Microsoft Says SmartScreen Protects From Drive-by Attacks
Microsoft SmartScreen, integrated with Microsoft Edge, Internet Explorer web browsers, and the Windows operating system, has helped protect users from socially engineered attacks such as phishing and malware downloads since its initial release in Internet Explorer 7. With URL reputation checks and Application Reputation protection, SmartScreen has protected users from billions of web-based attacks in the last 8 years
With the latest Windows 10 updates, Microsoft has extended SmartScreen to include protection from drive-by attacks in Microsoft Edge and Internet Explorer 11.
Drive-by attacks are malicious web attacks that tend to start on trusted websites, targeting security vulnerabilities in commonly used software. What’s more, they often don’t require any user interaction – so there’s nothing to click, nothing to download – and infection is usually invisible.
Drive-by attacks make use of services known as exploit kits (EKs) to scale effectively. These are tools that first check your PC for software vulnerabilities (tracked publicly as CVEs) and then try to exploit them. The vulnerabilities can be either newly discovered ones – also known as 0-days – or ones that have already been fixed in popular software.
Microsoft has cultivated a broad set of data from sources like Microsoft Edge, Internet Explorer, Bing, Defender and the Enhanced Mitigation Experience Toolkit (EMET) to be able to see these attacks as they emerge, and to turn this information into the intelligence that powers SmartScreen drive-by protection in the browser.

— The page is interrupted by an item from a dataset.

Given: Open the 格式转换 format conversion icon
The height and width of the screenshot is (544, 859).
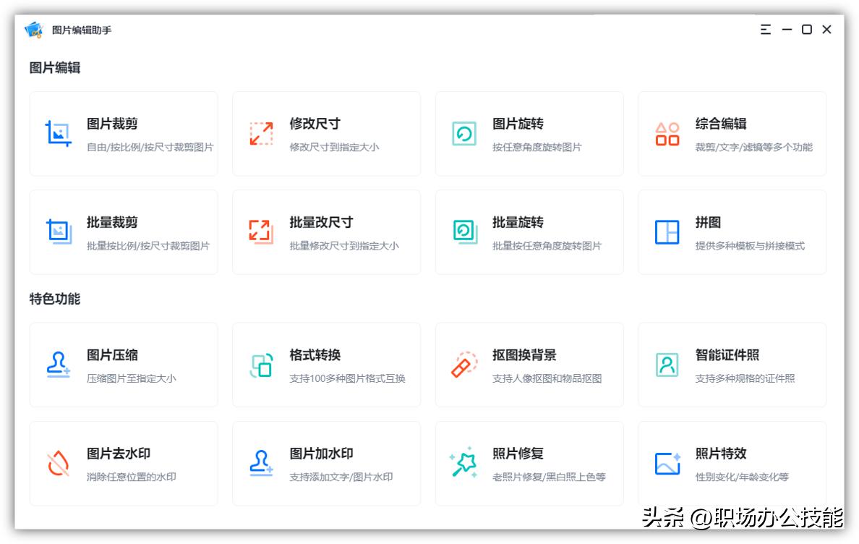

This cross-company data intelligence effort brings together information not just about the browsing experience or web infrastructure, but also about behavioral telemetry from across the Windows operating system. This can help us to detect potential attacks in progress and detect emerging threats.
Unlike existing SmartScreen protection from socially engineered attacks, drive-by attacks need to be detected and prevented before any web content is parsed and rendered. To avoid impacting browsing performance, SmartScreen helps protect against drive-by attacks by using a small cache file created by the SmartScreen service. This cache file is periodically updated by your browser to help keep you protected and to ensure that calls to the SmartScreen service are only made if we believe there’s a high probability of malicious content on a page.
If SmartScreen determines that a website is potentially malicious, you’ll see a red warning and the content won’t render in either Microsoft Edge or Internet Explorer 11 on Windows 10.
SmartScreen also has the ability to warn you about potentially malicious frames, such as unsafe ads. In the past, unsafe frames on a page would result in a full-page warning, even if the webpage hosting the content was safe. Now, SmartScreen can show you warnings for only the frames that are found to be malicious, letting you continue to interact with the rest of the page.